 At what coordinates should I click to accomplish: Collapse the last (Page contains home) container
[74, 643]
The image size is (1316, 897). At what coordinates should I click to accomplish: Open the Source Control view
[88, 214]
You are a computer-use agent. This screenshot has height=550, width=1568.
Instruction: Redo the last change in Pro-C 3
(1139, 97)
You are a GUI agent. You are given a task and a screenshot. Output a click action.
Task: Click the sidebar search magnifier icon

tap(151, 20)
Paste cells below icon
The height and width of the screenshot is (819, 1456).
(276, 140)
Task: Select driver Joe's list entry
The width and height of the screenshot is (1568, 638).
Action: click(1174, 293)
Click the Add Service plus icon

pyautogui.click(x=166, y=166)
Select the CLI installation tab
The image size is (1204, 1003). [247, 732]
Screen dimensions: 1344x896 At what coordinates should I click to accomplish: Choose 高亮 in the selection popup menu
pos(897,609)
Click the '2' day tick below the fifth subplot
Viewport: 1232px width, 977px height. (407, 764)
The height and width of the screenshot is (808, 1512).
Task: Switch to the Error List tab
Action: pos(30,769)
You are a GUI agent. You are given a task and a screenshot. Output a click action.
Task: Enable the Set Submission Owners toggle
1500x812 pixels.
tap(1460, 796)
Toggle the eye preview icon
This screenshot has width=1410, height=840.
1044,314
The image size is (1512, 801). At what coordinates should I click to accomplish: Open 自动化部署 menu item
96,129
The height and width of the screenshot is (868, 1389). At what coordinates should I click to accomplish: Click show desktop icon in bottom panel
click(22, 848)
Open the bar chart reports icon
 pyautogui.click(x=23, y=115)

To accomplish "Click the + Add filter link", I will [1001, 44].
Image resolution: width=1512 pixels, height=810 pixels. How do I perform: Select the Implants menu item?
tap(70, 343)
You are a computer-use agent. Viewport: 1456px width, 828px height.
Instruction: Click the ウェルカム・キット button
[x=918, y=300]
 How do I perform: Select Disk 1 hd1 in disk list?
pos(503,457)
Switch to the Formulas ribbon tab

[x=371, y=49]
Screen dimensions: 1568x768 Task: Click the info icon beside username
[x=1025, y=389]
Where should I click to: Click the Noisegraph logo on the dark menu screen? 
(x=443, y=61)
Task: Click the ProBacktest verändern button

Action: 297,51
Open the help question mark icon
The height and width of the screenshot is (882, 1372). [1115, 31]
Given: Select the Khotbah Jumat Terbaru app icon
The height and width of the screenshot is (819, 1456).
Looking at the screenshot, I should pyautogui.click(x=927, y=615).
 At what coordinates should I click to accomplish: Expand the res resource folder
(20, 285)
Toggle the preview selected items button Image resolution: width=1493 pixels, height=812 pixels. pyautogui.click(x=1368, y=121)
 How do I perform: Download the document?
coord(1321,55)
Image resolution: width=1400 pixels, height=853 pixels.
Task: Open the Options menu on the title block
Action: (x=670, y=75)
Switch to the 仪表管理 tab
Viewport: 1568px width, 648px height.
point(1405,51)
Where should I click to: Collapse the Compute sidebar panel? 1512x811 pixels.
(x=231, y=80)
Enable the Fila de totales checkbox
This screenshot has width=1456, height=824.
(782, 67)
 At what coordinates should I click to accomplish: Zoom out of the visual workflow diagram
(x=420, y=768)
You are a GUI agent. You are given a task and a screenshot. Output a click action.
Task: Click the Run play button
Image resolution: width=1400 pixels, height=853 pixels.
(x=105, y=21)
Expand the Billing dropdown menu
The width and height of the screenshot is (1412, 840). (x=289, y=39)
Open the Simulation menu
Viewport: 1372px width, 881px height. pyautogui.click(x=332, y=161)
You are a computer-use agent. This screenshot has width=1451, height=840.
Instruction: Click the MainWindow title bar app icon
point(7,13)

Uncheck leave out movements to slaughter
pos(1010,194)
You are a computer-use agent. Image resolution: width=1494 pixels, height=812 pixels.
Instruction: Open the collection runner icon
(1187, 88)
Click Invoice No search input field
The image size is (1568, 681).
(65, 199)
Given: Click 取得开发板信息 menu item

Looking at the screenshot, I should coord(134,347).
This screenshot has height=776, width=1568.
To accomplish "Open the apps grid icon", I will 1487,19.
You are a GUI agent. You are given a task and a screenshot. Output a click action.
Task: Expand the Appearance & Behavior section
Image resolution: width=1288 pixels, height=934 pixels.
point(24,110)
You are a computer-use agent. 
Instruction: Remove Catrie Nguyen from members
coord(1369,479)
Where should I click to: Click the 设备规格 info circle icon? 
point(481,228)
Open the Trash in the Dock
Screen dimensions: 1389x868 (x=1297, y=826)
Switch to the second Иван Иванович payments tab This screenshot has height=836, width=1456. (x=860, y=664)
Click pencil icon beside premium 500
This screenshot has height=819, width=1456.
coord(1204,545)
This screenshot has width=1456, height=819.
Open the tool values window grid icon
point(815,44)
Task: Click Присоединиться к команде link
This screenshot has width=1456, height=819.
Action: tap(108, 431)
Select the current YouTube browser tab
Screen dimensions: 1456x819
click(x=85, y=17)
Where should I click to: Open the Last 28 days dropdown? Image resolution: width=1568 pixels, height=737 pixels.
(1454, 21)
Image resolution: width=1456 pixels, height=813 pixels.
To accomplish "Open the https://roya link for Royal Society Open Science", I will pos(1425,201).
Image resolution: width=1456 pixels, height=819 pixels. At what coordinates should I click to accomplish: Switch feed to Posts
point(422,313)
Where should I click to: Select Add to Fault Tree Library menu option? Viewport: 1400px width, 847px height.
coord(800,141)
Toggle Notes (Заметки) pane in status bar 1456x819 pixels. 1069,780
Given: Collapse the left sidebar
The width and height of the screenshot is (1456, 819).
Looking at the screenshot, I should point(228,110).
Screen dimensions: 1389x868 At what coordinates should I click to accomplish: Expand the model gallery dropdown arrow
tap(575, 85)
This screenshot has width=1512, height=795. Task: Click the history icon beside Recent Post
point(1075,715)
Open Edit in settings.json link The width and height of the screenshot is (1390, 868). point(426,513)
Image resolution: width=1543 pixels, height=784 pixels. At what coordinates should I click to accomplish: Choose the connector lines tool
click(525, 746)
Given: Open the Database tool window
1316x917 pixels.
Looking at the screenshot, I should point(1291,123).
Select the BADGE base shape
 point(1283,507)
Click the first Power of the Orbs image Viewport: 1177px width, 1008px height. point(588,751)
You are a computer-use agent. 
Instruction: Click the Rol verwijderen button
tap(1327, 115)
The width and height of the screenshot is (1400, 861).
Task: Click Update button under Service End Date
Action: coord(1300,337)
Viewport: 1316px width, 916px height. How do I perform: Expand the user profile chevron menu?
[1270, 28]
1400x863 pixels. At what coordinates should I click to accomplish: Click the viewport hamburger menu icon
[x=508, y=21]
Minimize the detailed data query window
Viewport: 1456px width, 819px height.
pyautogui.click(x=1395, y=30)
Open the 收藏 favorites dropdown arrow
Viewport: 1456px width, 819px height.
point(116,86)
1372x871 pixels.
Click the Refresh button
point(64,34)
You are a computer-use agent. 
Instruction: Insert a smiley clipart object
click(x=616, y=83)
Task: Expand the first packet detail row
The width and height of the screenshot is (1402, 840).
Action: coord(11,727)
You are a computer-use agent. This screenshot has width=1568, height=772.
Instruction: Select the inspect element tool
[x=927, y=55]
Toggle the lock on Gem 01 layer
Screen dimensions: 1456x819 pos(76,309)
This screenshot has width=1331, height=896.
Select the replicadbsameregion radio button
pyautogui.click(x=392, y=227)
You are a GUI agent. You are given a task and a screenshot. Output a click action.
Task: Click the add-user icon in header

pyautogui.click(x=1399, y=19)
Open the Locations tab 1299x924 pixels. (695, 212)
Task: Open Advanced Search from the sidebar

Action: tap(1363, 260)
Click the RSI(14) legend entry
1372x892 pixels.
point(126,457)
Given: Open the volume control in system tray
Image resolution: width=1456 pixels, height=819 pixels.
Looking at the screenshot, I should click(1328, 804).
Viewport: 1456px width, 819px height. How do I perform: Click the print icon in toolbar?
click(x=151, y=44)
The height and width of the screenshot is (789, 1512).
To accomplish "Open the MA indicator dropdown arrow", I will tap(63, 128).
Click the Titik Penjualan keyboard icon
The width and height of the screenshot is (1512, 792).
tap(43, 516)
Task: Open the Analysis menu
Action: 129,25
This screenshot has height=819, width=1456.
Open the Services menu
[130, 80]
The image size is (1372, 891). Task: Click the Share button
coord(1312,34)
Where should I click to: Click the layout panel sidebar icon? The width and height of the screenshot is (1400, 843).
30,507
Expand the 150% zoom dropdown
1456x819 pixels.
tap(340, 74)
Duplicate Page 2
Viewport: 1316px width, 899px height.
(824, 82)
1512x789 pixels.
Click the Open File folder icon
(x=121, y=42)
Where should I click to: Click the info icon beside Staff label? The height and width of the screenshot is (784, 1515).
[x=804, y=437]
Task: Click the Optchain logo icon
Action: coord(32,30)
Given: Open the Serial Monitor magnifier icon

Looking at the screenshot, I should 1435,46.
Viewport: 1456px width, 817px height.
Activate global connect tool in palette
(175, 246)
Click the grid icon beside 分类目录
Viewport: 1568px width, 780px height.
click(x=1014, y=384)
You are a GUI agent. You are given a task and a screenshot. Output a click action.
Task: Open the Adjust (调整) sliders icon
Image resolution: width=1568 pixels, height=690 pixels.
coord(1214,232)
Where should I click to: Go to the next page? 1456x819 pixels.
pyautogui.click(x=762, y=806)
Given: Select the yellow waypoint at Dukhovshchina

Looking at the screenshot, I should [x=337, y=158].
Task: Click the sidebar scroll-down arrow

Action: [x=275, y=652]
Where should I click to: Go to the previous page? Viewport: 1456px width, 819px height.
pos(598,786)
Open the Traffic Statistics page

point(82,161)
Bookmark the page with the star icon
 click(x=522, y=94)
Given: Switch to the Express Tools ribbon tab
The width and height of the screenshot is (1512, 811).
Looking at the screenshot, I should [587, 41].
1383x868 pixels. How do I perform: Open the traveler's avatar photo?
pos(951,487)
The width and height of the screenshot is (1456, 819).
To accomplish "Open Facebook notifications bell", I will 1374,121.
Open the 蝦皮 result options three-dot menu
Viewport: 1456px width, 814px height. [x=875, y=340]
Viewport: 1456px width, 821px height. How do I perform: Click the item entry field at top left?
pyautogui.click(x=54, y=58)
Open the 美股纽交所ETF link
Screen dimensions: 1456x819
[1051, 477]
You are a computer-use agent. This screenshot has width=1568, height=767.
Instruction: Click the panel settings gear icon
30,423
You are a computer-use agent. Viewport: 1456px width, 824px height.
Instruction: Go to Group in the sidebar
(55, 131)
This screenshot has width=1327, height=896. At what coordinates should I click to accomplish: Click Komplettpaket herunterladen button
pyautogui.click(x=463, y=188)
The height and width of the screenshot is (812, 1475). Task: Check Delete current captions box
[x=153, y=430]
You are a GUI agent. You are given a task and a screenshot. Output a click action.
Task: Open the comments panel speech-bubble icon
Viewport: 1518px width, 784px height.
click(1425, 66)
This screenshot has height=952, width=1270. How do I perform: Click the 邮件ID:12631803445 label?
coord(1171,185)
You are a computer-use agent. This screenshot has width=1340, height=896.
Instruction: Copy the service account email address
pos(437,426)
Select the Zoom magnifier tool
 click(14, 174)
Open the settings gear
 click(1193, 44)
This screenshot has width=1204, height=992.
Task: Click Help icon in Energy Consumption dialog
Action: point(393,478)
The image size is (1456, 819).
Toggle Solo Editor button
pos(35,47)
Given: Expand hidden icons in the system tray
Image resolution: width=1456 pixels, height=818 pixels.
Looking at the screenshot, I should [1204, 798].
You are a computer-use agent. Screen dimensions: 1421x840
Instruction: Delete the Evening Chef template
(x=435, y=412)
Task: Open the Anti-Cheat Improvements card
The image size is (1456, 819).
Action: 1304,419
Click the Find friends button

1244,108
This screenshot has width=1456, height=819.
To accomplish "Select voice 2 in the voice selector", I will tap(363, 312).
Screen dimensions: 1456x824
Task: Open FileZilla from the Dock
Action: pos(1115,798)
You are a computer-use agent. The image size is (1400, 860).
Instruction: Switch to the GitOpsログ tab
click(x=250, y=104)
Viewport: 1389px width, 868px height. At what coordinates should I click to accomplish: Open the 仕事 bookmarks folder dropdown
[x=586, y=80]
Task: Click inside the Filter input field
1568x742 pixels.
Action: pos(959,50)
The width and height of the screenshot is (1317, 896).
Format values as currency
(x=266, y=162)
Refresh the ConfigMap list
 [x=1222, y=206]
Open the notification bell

*WORK INSTRUCTIONS*:
Scan the entries above and return each line that holds "system".

*EXERCISE SOLUTION*:
Given: Open the volume control in system tray
Given: Expand hidden icons in the system tray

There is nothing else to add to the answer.